2007: #90 – Sacred and Profane (Faye Kellerman)
Book #90 was Sacred and Profane, the second book in Faye Kellerman’s Peter Decker and Rina Lazarus series. The back of the book reads:
Los Angeles Police Detective Peter Decker had grown very close to Rina’s young sons, Sammy and Jake, as he had to their mother, and he looked forward to spending a day of his vacation camping with the boys. A nice reprieve from the grueling work of a homicide cop-until Sammy stumbles upon a gruesome sight…
Two human skeletons, charred beyond recognition, are identified by a forensic dentist as teenage girls–and for Decker, the father of a sixteen-year-old daughter, vacation time is over. Throwing himself professionally and emotionally into the murder case, he launches a very personal investigation: a quest that pulls him deep into the crack dens of Hollywood Boulevard and painfully close to the children of the streets and a nightmare world he must make his own.

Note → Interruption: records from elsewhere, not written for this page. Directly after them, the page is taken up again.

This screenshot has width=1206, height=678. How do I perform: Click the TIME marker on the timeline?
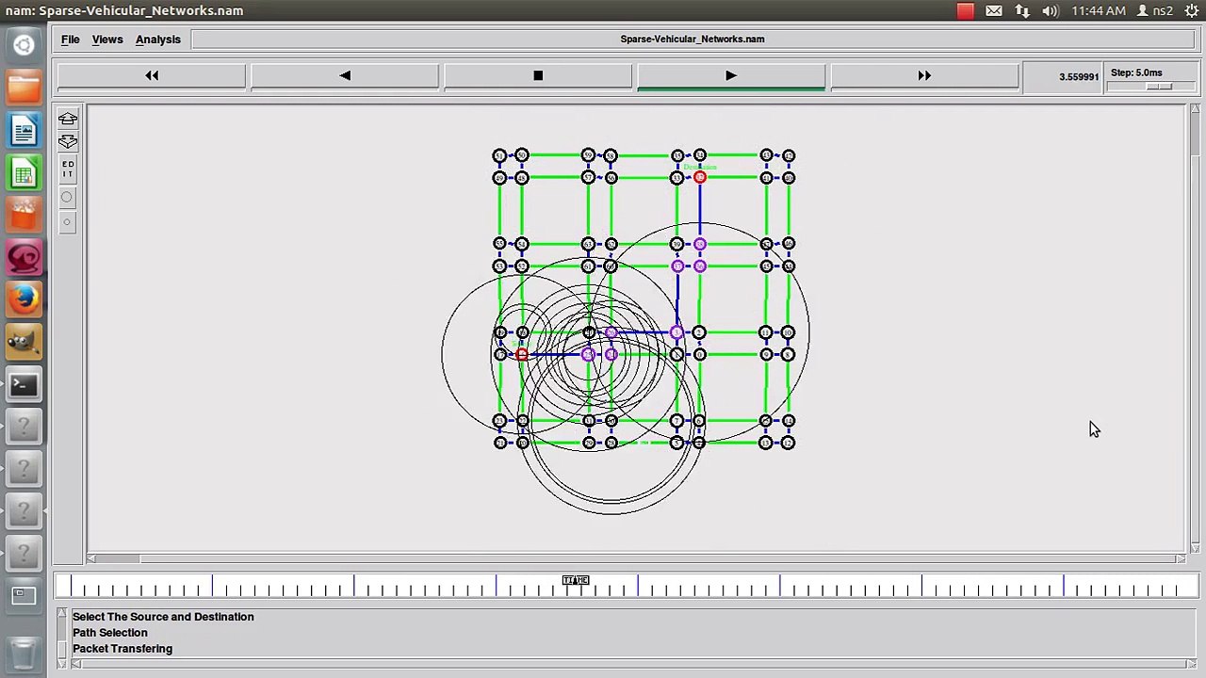(575, 581)
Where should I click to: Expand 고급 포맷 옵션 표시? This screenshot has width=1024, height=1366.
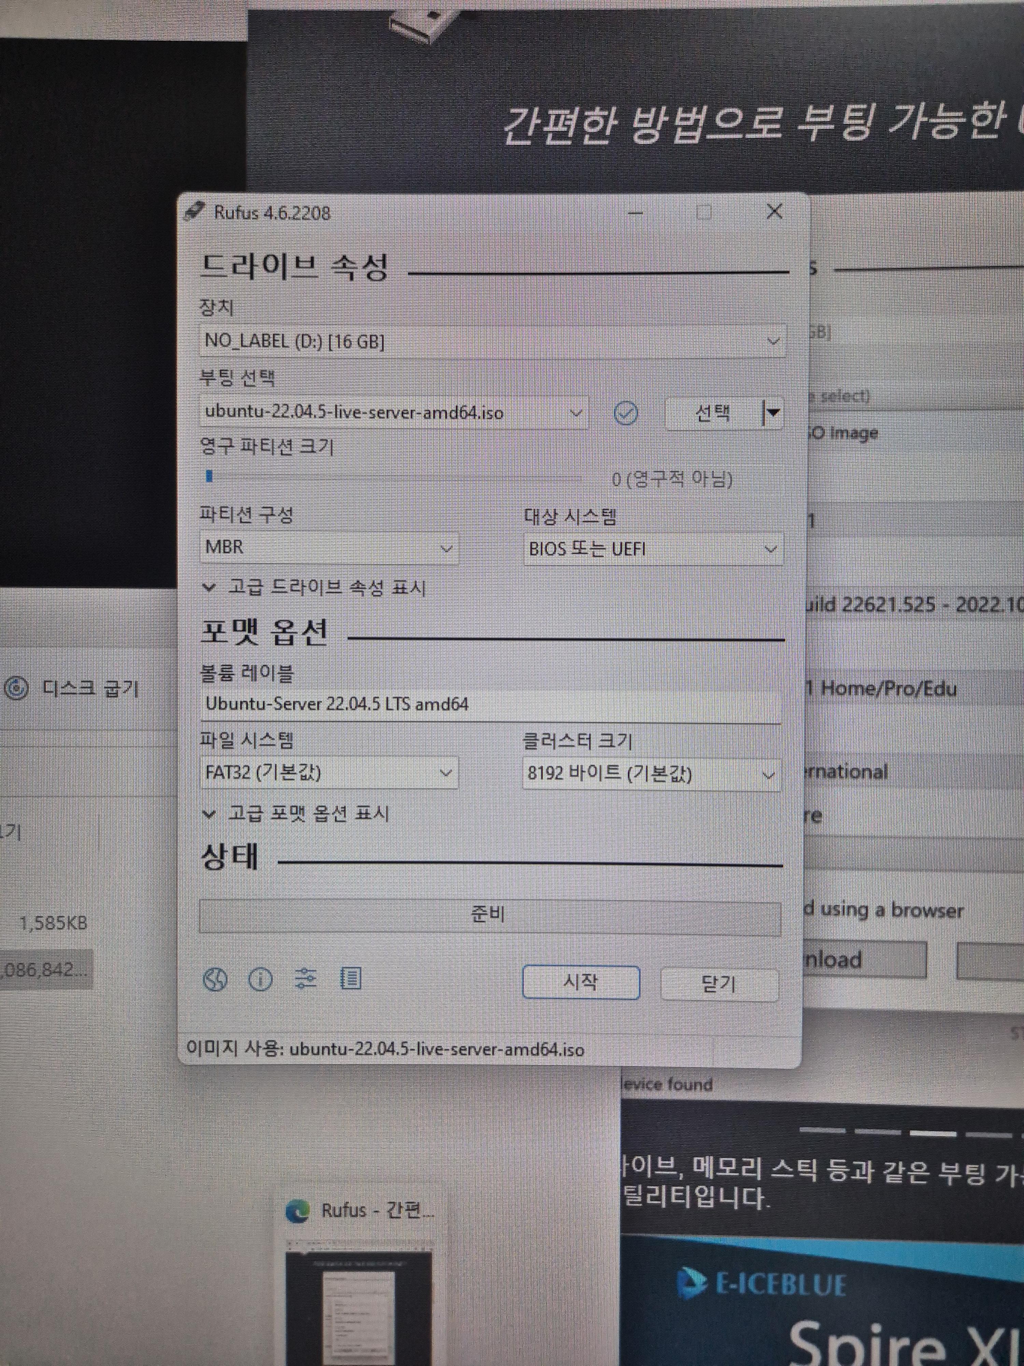coord(296,813)
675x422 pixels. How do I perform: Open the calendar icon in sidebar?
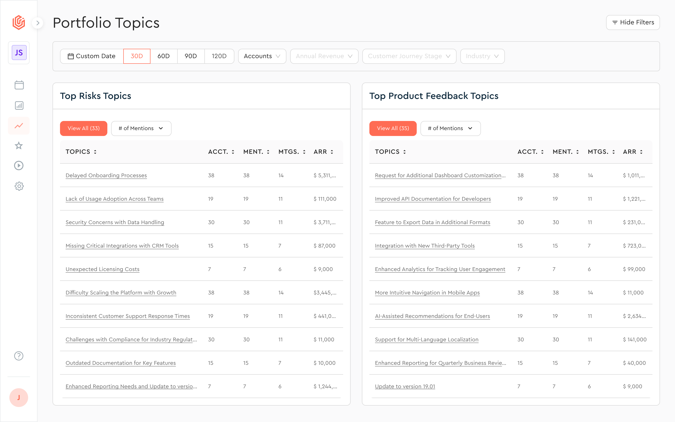coord(19,85)
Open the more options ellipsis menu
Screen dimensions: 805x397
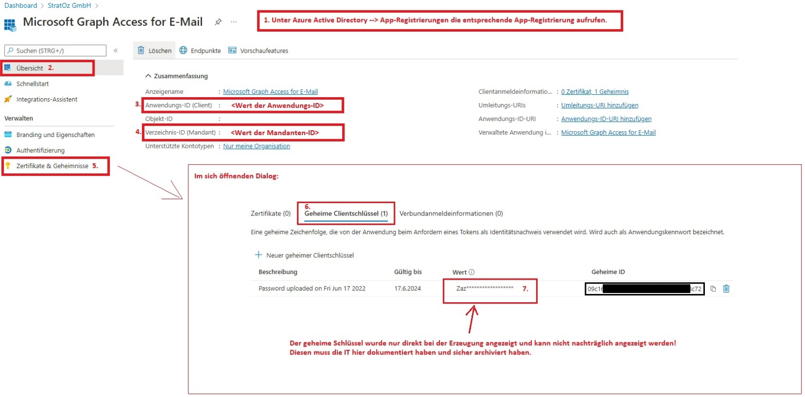pos(234,22)
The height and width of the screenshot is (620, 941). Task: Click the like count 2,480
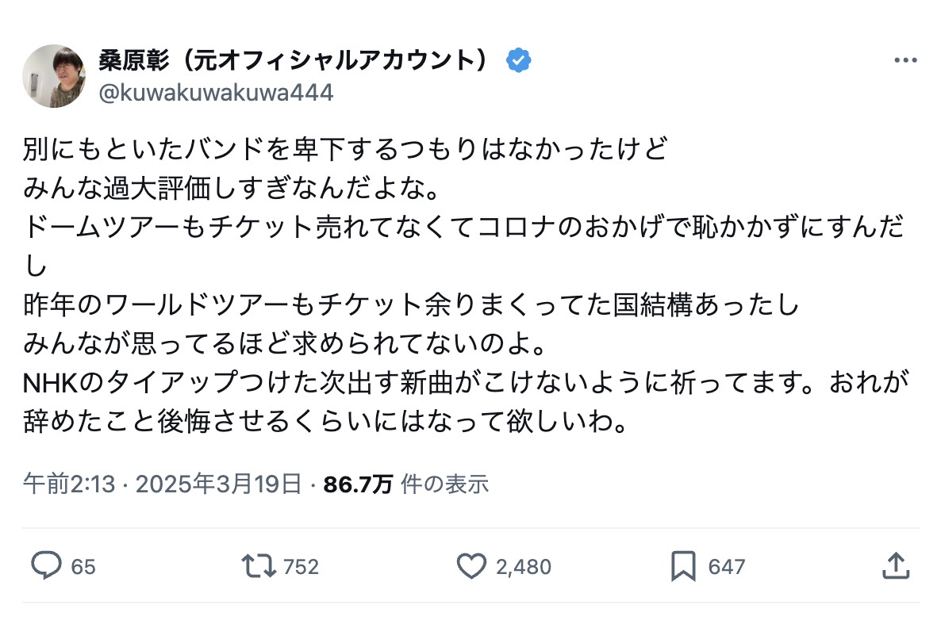pyautogui.click(x=523, y=567)
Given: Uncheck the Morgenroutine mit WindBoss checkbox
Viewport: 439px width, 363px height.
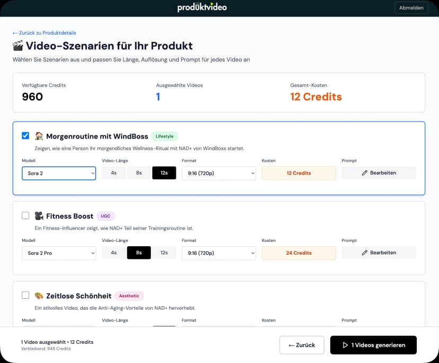Looking at the screenshot, I should click(25, 136).
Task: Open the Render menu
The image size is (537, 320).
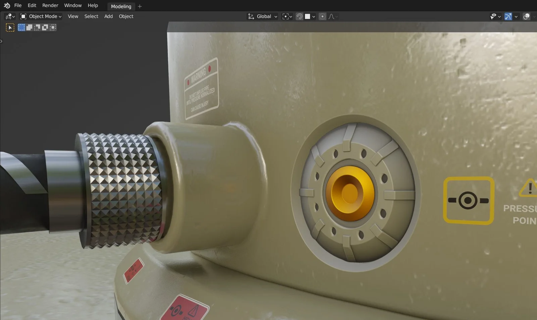Action: point(50,5)
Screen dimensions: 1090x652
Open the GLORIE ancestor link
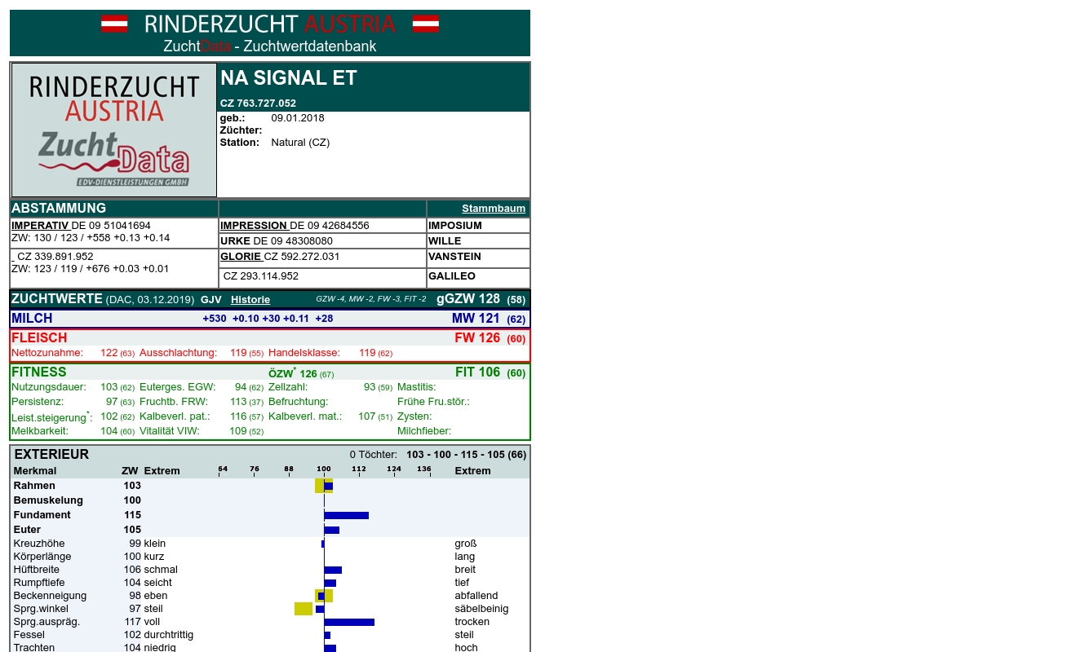pos(241,257)
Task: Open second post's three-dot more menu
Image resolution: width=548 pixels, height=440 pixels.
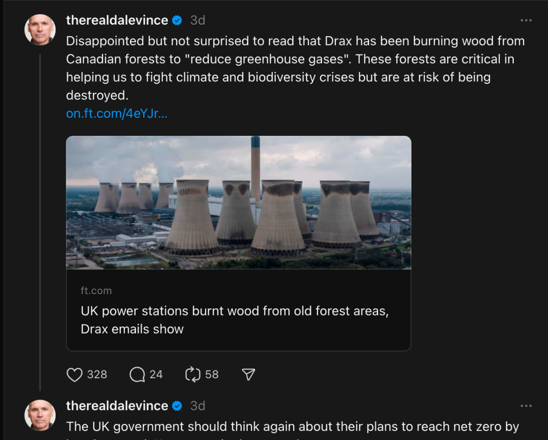Action: (x=526, y=406)
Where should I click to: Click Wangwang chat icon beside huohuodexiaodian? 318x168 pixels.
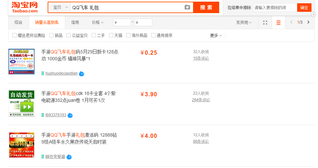click(x=82, y=74)
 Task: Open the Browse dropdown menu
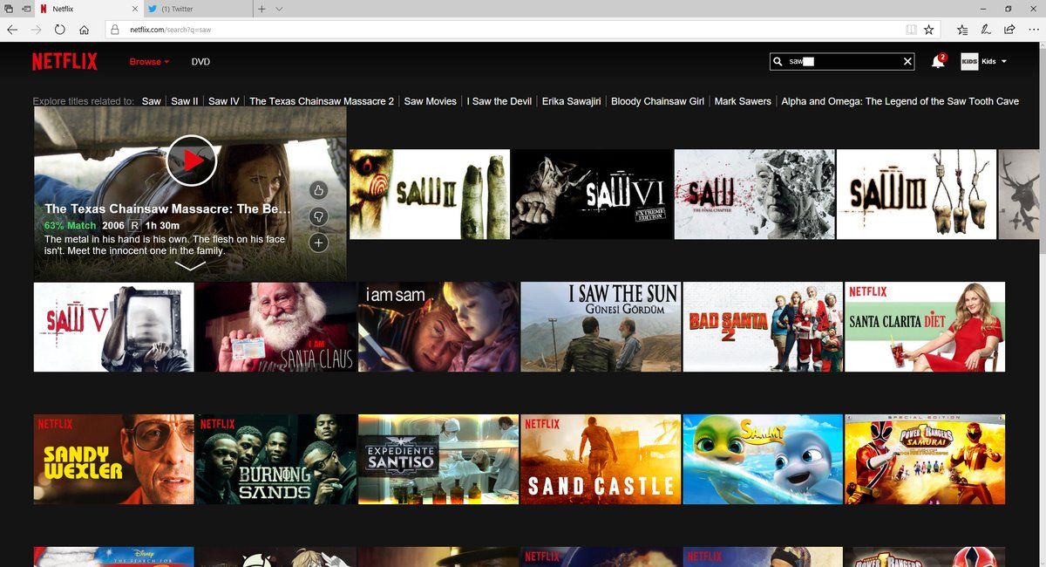[149, 62]
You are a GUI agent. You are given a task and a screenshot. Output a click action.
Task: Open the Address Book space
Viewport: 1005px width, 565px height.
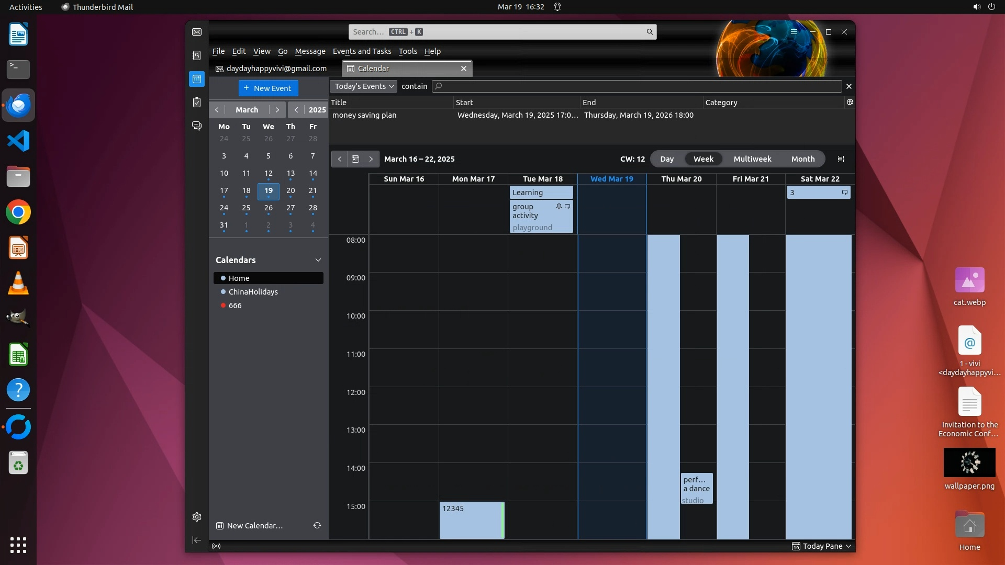pyautogui.click(x=197, y=55)
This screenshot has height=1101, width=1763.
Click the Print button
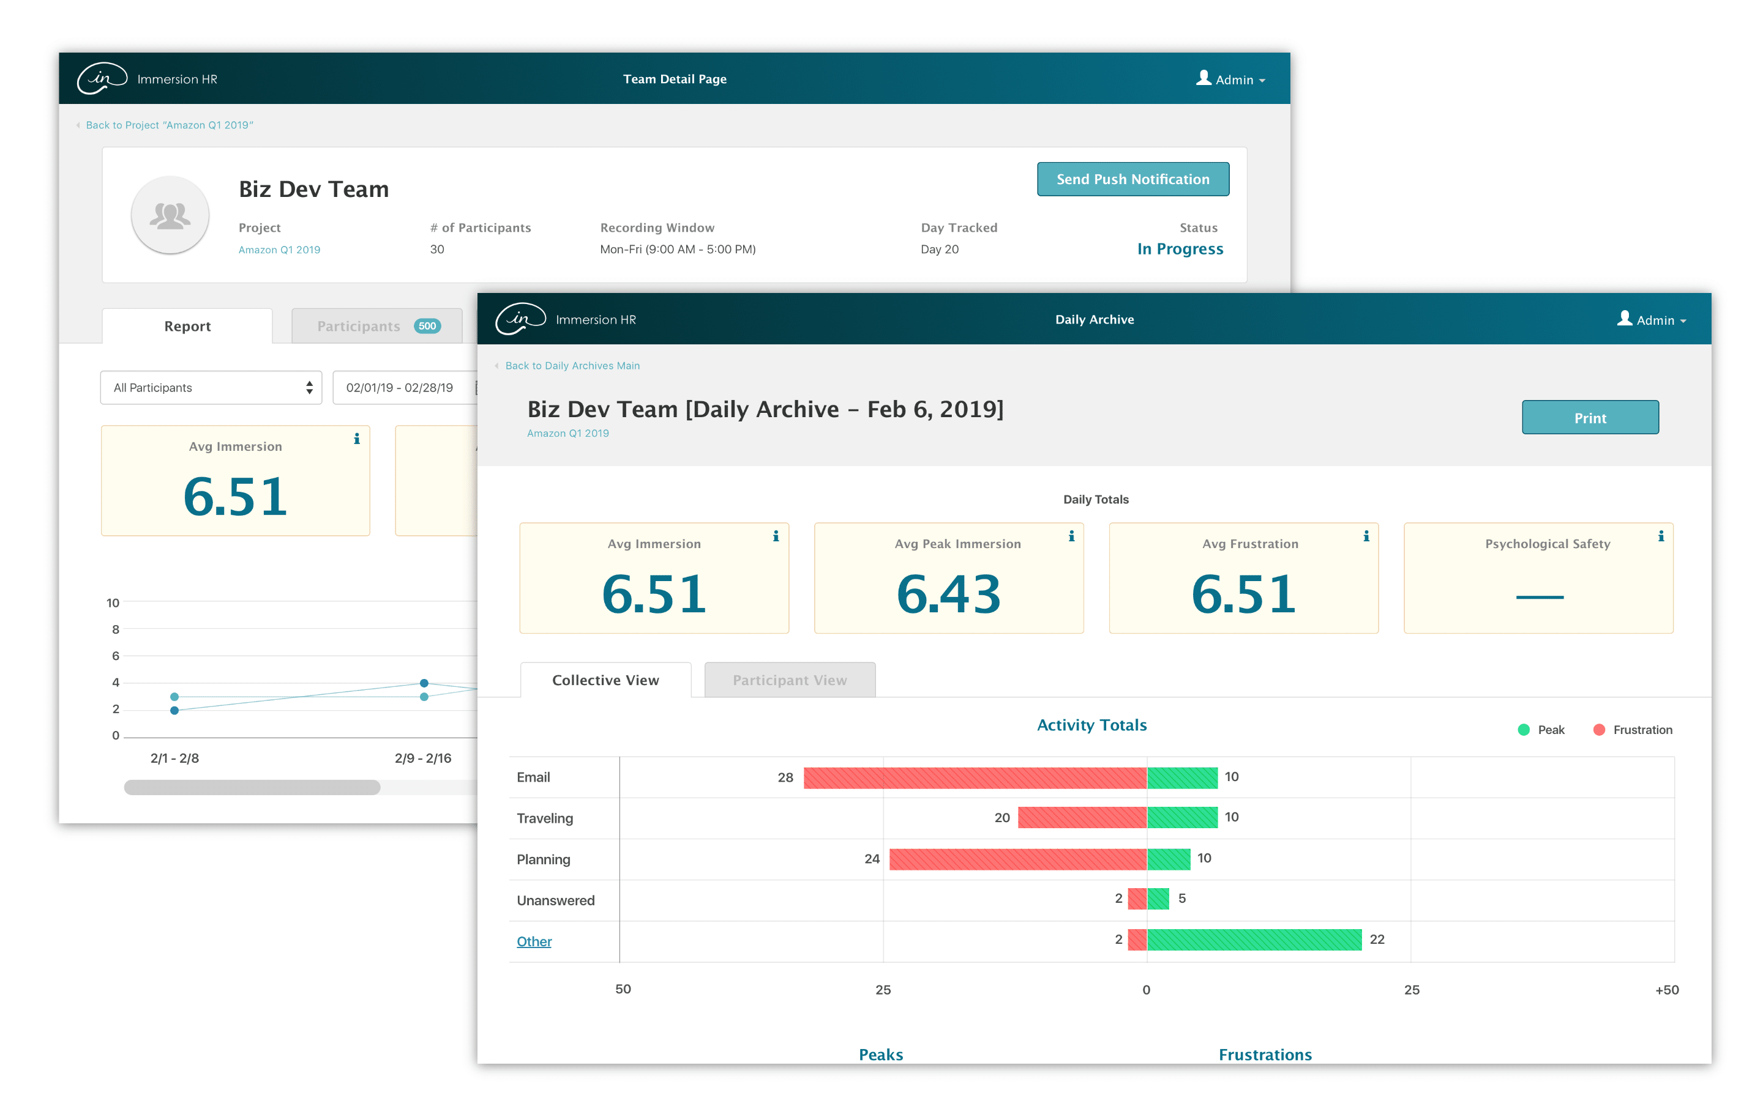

The crimes in this book are particularly heinous, which makes an interesting backdrop to Peter’s struggle with his faith (or perhaps, lack of it). I was a little surprised by the turn Peter and Rina’s relationship takes. Where the first book focused more on Rina’s point of view, this one focuses more on Peter.
Page count: 374 | Word count: 88,524
As much as I love thrillers, I have never read a Kellerman book. Is that not sad or what?